Problem to solve |
Express the records in the stretch from the line containing "The height and width of the screenshot is (883, 981)." through the line containing "pyautogui.click(x=81, y=261)" as a two-column CSV with the columns input and output. Use one row per record, put each value in a single quoted field, and replace line breaks with spaces.
━━━━━━━━━━━━━━━━━━━━
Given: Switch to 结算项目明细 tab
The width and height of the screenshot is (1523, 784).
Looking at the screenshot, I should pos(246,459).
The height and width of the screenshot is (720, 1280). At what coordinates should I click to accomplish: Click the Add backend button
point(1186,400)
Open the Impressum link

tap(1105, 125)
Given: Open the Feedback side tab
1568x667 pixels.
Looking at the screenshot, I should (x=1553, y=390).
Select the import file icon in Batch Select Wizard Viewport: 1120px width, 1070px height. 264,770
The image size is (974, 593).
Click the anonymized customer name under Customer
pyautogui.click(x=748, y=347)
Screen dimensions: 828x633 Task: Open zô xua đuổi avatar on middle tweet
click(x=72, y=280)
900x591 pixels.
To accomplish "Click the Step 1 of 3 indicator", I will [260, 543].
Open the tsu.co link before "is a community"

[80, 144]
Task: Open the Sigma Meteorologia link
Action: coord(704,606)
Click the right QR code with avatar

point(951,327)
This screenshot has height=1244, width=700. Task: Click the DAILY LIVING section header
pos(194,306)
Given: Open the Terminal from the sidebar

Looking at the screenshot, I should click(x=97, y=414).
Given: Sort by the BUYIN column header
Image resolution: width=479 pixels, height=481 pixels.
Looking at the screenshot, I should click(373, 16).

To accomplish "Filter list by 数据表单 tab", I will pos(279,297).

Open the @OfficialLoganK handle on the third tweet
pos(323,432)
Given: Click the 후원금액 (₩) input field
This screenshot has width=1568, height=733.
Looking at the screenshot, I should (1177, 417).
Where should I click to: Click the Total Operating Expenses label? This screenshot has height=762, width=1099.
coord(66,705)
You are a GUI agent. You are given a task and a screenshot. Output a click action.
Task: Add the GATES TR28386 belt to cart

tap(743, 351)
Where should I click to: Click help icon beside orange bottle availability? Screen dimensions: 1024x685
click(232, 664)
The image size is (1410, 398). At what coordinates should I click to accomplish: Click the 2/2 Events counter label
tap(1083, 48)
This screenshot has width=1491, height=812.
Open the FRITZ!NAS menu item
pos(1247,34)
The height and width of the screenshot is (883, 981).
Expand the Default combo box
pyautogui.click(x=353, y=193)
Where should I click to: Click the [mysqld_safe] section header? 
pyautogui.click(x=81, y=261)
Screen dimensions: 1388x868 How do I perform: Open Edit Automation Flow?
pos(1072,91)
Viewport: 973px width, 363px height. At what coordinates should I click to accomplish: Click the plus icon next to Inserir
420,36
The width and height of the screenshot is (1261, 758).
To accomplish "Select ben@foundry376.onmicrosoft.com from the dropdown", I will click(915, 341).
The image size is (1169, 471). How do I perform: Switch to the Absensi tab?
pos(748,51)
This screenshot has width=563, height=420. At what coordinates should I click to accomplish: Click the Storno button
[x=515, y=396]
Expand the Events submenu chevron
━━━━━━━━━━━━━━━━━━━━
Solution below |
input,output
"The height and width of the screenshot is (883, 981). Expand the Default combo box","pyautogui.click(x=353, y=193)"
"Where should I click to: Click the [mysqld_safe] section header?","pyautogui.click(x=81, y=261)"